→ THE PROBLEM: Among the lines of data below, reproduce only those from the one with "Товары для дезинфекции (45, 1637)" through the one with "Политика (9, 2467)", exactly as they stand, both ends included.

##### INPUT RECORDS #####

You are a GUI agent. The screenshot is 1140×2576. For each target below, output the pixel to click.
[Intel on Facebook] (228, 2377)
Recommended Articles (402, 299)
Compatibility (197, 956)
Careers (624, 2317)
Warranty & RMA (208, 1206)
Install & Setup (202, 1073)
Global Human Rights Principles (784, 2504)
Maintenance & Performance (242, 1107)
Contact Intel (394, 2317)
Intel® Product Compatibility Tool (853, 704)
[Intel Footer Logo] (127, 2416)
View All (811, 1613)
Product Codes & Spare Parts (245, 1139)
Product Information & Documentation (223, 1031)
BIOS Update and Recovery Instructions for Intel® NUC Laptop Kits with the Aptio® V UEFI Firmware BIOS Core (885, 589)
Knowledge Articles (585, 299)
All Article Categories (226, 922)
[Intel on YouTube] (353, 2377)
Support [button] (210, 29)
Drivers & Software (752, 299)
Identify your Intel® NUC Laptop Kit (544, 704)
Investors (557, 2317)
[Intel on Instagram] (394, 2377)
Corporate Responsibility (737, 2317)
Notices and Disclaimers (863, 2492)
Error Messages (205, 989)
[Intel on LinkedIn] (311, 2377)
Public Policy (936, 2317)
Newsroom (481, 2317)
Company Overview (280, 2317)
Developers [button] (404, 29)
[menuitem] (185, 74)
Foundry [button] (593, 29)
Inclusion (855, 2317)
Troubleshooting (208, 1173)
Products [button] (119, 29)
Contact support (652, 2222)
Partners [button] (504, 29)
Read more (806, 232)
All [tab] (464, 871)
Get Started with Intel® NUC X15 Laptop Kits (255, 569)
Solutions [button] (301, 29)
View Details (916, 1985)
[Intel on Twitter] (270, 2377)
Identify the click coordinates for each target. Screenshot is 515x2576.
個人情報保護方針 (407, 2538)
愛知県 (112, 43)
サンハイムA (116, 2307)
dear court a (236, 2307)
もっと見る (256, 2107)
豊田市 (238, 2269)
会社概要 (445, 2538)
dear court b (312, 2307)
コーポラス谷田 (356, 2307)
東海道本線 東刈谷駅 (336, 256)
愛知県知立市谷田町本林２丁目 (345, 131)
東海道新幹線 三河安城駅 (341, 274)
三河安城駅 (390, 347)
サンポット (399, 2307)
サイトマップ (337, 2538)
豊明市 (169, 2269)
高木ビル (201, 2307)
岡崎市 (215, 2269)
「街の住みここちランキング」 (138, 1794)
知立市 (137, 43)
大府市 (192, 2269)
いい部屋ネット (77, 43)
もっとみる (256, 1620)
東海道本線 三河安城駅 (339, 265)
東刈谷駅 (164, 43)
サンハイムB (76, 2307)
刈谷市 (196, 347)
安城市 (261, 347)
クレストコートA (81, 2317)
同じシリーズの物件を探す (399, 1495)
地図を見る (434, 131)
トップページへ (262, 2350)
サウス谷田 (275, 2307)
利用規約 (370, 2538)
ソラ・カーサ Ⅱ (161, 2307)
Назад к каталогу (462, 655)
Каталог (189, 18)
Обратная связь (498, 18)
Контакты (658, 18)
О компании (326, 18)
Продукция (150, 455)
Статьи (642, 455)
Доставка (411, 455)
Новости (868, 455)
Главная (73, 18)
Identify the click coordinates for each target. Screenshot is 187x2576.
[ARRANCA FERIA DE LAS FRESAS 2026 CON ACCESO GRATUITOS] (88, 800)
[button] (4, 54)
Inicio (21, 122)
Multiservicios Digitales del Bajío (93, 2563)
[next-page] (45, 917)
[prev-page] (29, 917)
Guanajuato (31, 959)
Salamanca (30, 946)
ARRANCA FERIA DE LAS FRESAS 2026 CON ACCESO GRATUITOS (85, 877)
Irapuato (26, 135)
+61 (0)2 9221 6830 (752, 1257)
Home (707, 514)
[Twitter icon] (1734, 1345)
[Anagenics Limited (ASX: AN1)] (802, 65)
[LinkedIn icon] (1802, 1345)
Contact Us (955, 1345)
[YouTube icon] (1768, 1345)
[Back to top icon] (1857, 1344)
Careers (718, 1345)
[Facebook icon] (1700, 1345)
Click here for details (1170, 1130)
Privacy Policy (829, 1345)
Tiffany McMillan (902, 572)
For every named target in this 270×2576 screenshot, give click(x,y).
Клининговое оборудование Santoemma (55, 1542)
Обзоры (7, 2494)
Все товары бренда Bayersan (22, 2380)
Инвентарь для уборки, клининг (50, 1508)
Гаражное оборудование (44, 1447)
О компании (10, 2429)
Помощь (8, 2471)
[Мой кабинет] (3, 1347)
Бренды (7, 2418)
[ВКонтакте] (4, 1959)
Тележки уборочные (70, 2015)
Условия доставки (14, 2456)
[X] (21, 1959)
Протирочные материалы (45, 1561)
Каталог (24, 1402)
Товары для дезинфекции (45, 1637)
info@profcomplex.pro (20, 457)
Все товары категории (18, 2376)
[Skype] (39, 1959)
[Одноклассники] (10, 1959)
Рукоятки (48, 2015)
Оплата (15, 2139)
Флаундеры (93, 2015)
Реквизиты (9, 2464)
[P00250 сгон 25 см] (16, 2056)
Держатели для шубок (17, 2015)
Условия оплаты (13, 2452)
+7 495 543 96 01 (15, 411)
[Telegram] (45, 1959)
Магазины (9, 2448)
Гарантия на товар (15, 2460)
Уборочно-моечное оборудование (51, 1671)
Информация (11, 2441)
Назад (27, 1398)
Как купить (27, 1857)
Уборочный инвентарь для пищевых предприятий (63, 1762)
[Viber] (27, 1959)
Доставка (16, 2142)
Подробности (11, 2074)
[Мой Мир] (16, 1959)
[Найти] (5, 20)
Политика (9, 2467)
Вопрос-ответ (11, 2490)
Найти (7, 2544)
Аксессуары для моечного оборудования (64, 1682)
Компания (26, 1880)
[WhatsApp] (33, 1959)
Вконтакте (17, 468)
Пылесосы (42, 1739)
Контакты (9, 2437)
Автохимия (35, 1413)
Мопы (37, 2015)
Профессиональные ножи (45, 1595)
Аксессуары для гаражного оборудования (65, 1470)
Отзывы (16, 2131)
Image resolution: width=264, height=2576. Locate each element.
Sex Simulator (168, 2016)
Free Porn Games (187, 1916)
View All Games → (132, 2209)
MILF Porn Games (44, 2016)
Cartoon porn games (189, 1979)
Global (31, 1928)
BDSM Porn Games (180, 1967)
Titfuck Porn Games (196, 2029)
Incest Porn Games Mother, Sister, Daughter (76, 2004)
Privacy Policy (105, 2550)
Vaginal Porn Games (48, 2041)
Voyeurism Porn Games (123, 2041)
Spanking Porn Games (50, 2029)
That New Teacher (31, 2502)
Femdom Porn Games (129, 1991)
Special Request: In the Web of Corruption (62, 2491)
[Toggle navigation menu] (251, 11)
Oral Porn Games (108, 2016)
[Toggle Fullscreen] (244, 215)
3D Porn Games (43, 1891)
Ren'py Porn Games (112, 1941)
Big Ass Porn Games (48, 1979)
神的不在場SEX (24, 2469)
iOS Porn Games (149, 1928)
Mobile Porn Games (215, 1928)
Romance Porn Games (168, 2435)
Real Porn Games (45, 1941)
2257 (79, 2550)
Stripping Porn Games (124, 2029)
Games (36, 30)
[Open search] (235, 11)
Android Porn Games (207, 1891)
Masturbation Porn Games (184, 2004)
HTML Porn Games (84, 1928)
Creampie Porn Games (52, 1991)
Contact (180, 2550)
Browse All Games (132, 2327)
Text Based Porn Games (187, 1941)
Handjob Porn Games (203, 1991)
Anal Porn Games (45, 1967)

#####

→ THE COMPLETED TASK:
Товары для дезинфекции (45, 1637)
info@profcomplex.pro (20, 457)
Все товары категории (18, 2376)
[Skype] (39, 1959)
[Одноклассники] (10, 1959)
Рукоятки (48, 2015)
Оплата (15, 2139)
Флаундеры (93, 2015)
Реквизиты (9, 2464)
[P00250 сгон 25 см] (16, 2056)
Держатели для шубок (17, 2015)
Условия оплаты (13, 2452)
+7 495 543 96 01 (15, 411)
[Telegram] (45, 1959)
Магазины (9, 2448)
Гарантия на товар (15, 2460)
Уборочно-моечное оборудование (51, 1671)
Информация (11, 2441)
Назад (27, 1398)
Как купить (27, 1857)
Уборочный инвентарь для пищевых предприятий (63, 1762)
[Viber] (27, 1959)
Доставка (16, 2142)
Подробности (11, 2074)
[Мой Мир] (16, 1959)
[Найти] (5, 20)
Политика (9, 2467)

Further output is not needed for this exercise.